Tag Archives: canada

Mr Smith goes to Ottawa

Ottawa; the capital of Canada.  Ottawa has an interesting history… look it up yourself, I’m not your teacher.  Use Google for Christ’s sake.

To be perfectly honest, we were kind of looking forward to arriving back into an English speaking city, even if it were officially bi-lingual.  Whilst being able to mostly understand French enough to read beer labels, my spoken French is very poor; “Bunjurr, parlez Franchais mercy?”

Also, I can say “Poutine” pretty well.

When arriving in a new city, I try to stick to a rule that we walk to our hotel from the train station unless it’s not possible – I feel that it’s conducive to gaining a sense of general direction in an unfamiliar place and also helps impart a good feel for the “first impression” of a city.  Ottawa’s train station is not really central to the city core, which is good as the walk in takes us through the suburbs, past the University and University residences/frat houses and then onto downtown.

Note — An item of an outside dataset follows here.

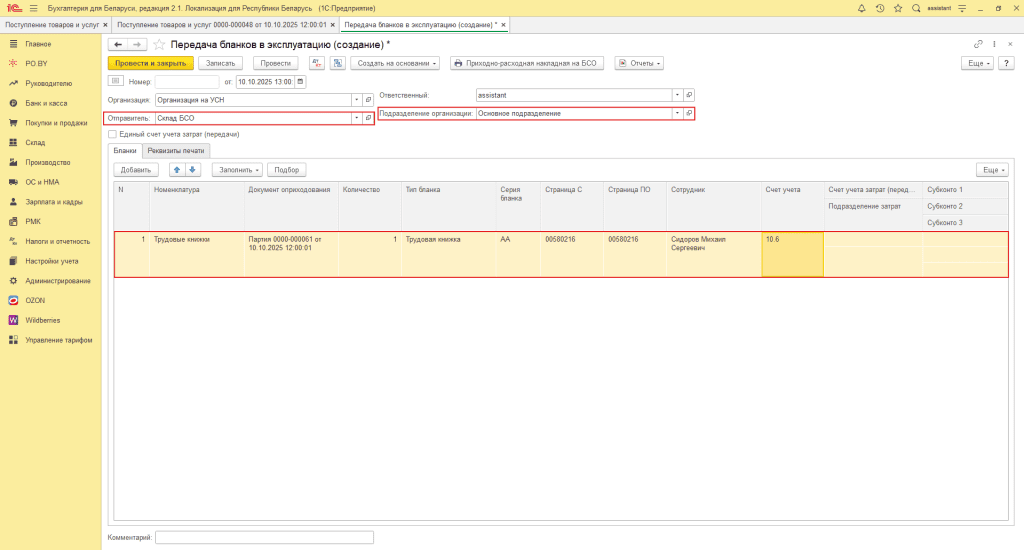Enable Единый счет учета затрат checkbox
Screen dimensions: 1024x550
[112, 134]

The other benefit of lugging a fully-loaded backpack from the train station to the hotel on first arrival is that it instantly bestows some level of backpacker cred – people generally move aside on footpaths, beggars tend not to ask for money, and on this occasion, we got a free upgrade to a much nicer and larger room by the clerk.  Was it pity, or the backpacks, or the sweat, or that we were mistaken for people who really backpacked rather than used a backpack to move their shit from hotel to hotel?  I don’t care, but that makes it the second time we’ve been comped a free upgrade on this trip and a worthwhile excuse to continue abstaining from shaving.

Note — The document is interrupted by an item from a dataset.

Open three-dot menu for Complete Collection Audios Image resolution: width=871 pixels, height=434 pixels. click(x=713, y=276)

On transitioning from French-speaking back to English-speaking Canada, the changes were subtle but distinct.  Maybe the bustling crowds of young sidewalk people have always been talking loudly about the banalities of drunk college life, but it’s only now that it’s in English and not French that we can fully comprehend the slight obnoxiousness of it all.

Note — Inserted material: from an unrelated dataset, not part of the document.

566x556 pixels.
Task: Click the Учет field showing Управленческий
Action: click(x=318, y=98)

Things in general, seem cleaner than Montreal; there’s no absence of the culture and diversity that a large city breeds, but Ottawa with its compact downtown core, busy central market and swarth of government buildings, seems to lack that unkempt and untamed indifference.

We head out and explore, and eat, and then see the awesome free nightly Mosaika light show at (on?) Parliament.  We head back to the hotel and from our vantage point watch with some amazement, the nightlife and crowds of people on the streets below.  Surprisingly, Ottawa’s nightlife seems to be far busier than expected.  Very early the next morning when grabbing a drink of water, I look out the window to still find a healthy amount of foot traffic and drunken revelry passing by.  It’s Friday morning.  Ottawa seems like a nice place.

Here’s the pictures.


Parliament Hill pre-gaming during the day and getting ready to…

OLYMPUS DIGITAL CAMERA…go out at night and get absolutely…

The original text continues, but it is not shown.